Trials were carried out between 2012 and 2016 during three cropping seasons in Ethiopia, five cropping seasons in Nicaragua, and four cropping seasons in India (Uttar Pradesh and Bihar), as part of the CGIAR Research Program on Climate Change, Agriculture and Food Security. The CGIAR is the world’s largest global agricultural innovation network.
The rank-based feedback format allowed even those with low literacy skills to contribute their evaluation data through various channels, including mobile telephones. Scientists then linked the farmer-generated data with agroclimatic and soil data.
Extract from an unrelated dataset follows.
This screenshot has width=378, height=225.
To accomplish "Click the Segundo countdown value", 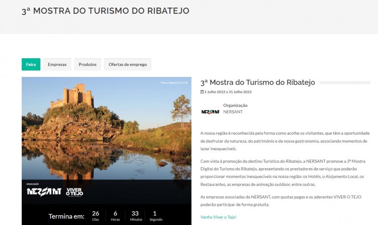I will (x=154, y=215).
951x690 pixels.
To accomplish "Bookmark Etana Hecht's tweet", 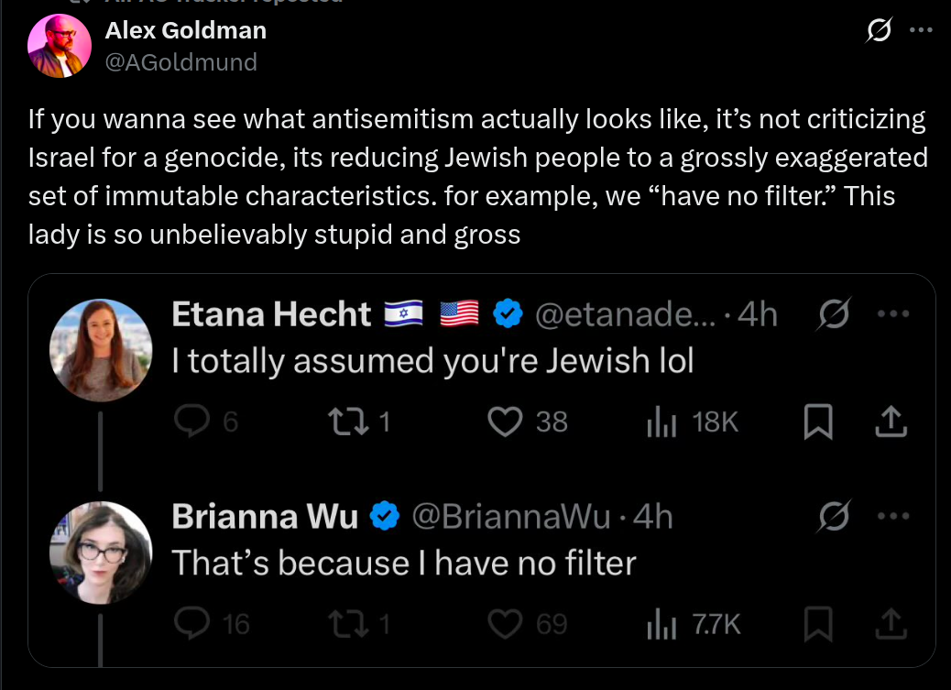I will 815,422.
Discussing the significance of the study, Ambica Paliwal of Bioversity International, India, emphasized that in the vulnerable, low-income areas, climatic analysis of variety performance is possible with trial data generated directly by farmer citizen scientists on farms.
This simple format addresses the challenge of variety replacement for climate adaptation in a way that is, at the same time, scalable and demand led.
Tricot trials can track climate trends as they manifest themselves on farms, adjust variety recommendations and recommendation domains, and contribute to understanding how climate affects on-farm varietal performance.
A survey conducted in April 2017 in Bihar indicates that 83 percent of farmers in Samastipur, 95 percent in Chhapra and 95 percent in Vaishali districts want to grow the varieties evaluated in the participatory trials under Bioversity International’s ‘Seeds for Needs‘ initiative which works with farmers to research how crop diversity can help minimise the risks associated with climate change.
Jacob van Etten underscored the importance of collaborating with farmers: “I think that farmer collaboration is essential for selecting climate-resilient varieties. Without feedback from farmers, scientists may be promoting varieties that have low acceptance among farmers, even though they may be very tolerant of extreme weather.”